■ **What to work on**
Recast the records below as a JSON list of strings, with one string for each line. Leave out blank lines.

— begin Data for this exercise —

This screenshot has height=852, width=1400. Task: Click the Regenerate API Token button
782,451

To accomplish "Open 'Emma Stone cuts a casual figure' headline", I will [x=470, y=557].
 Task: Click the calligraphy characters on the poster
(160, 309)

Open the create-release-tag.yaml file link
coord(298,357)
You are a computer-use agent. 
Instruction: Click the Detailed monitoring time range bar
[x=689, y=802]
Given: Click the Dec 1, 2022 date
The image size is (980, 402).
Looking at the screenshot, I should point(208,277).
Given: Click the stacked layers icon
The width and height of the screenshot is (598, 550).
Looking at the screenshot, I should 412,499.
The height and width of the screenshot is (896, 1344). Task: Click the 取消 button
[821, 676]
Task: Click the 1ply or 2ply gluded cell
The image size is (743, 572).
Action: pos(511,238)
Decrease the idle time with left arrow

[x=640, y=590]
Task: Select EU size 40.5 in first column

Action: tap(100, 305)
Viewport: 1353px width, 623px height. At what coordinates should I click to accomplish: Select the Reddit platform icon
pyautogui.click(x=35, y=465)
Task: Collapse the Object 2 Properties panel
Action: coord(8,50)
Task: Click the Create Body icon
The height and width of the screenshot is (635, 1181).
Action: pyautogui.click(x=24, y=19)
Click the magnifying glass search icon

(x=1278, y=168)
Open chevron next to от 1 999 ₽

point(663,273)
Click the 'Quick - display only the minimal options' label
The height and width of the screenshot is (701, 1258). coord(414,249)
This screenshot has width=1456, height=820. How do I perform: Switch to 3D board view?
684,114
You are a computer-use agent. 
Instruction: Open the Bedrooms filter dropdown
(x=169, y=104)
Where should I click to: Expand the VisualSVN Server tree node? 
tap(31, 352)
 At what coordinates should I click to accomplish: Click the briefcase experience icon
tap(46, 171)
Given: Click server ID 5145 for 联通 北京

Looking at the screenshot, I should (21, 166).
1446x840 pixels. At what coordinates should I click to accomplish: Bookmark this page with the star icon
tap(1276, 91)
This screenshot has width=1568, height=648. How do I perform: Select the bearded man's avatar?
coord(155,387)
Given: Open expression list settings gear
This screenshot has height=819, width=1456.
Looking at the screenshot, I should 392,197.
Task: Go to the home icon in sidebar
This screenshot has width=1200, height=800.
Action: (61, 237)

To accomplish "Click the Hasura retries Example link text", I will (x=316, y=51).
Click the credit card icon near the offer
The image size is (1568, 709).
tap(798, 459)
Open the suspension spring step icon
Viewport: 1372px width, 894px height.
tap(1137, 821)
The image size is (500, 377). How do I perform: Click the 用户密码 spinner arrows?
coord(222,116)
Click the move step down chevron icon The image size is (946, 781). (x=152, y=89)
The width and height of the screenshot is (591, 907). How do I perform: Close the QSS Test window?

— end Data for this exercise —

■ **Solution for this problem**
[
  "This screenshot has height=852, width=1400. Task: Click the Regenerate API Token button",
  "782,451",
  "To accomplish \"Open 'Emma Stone cuts a casual figure' headline\", I will [x=470, y=557].",
  " Task: Click the calligraphy characters on the poster",
  "(160, 309)",
  "Open the create-release-tag.yaml file link",
  "coord(298,357)",
  "You are a computer-use agent. ",
  "Instruction: Click the Detailed monitoring time range bar",
  "[x=689, y=802]",
  "Given: Click the Dec 1, 2022 date",
  "The image size is (980, 402).",
  "Looking at the screenshot, I should point(208,277).",
  "Given: Click the stacked layers icon",
  "The width and height of the screenshot is (598, 550).",
  "Looking at the screenshot, I should 412,499.",
  "The height and width of the screenshot is (896, 1344). Task: Click the 取消 button",
  "[821, 676]",
  "Task: Click the 1ply or 2ply gluded cell",
  "The image size is (743, 572).",
  "Action: pos(511,238)",
  "Decrease the idle time with left arrow",
  "[x=640, y=590]",
  "Task: Select EU size 40.5 in first column",
  "Action: tap(100, 305)",
  "Viewport: 1353px width, 623px height. At what coordinates should I click to accomplish: Select the Reddit platform icon",
  "pyautogui.click(x=35, y=465)",
  "Task: Collapse the Object 2 Properties panel",
  "Action: coord(8,50)",
  "Task: Click the Create Body icon",
  "The height and width of the screenshot is (635, 1181).",
  "Action: pyautogui.click(x=24, y=19)",
  "Click the magnifying glass search icon",
  "(x=1278, y=168)",
  "Open chevron next to от 1 999 ₽",
  "point(663,273)",
  "Click the 'Quick - display only the minimal options' label",
  "The height and width of the screenshot is (701, 1258). coord(414,249)",
  "This screenshot has width=1456, height=820. How do I perform: Switch to 3D board view?",
  "684,114",
  "You are a computer-use agent. ",
  "Instruction: Open the Bedrooms filter dropdown",
  "(x=169, y=104)",
  "Where should I click to: Expand the VisualSVN Server tree node? ",
  "tap(31, 352)",
  " At what coordinates should I click to accomplish: Click the briefcase experience icon",
  "tap(46, 171)",
  "Given: Click server ID 5145 for 联通 北京",
  "Looking at the screenshot, I should (21, 166).",
  "1446x840 pixels. At what coordinates should I click to accomplish: Bookmark this page with the star icon",
  "tap(1276, 91)",
  "This screenshot has width=1568, height=648. How do I perform: Select the bearded man's avatar?",
  "coord(155,387)",
  "Given: Open expression list settings gear",
  "This screenshot has height=819, width=1456.",
  "Looking at the screenshot, I should 392,197.",
  "Task: Go to the home icon in sidebar",
  "This screenshot has width=1200, height=800.",
  "Action: (61, 237)",
  "To accomplish \"Click the Hasura retries Example link text\", I will (x=316, y=51).",
  "Click the credit card icon near the offer",
  "The image size is (1568, 709).",
  "tap(798, 459)",
  "Open the suspension spring step icon",
  "Viewport: 1372px width, 894px height.",
  "tap(1137, 821)",
  "The image size is (500, 377). How do I perform: Click the 用户密码 spinner arrows?",
  "coord(222,116)",
  "Click the move step down chevron icon The image size is (946, 781). (x=152, y=89)",
  "The width and height of the screenshot is (591, 907). How do I perform: Close the QSS Test window?"
]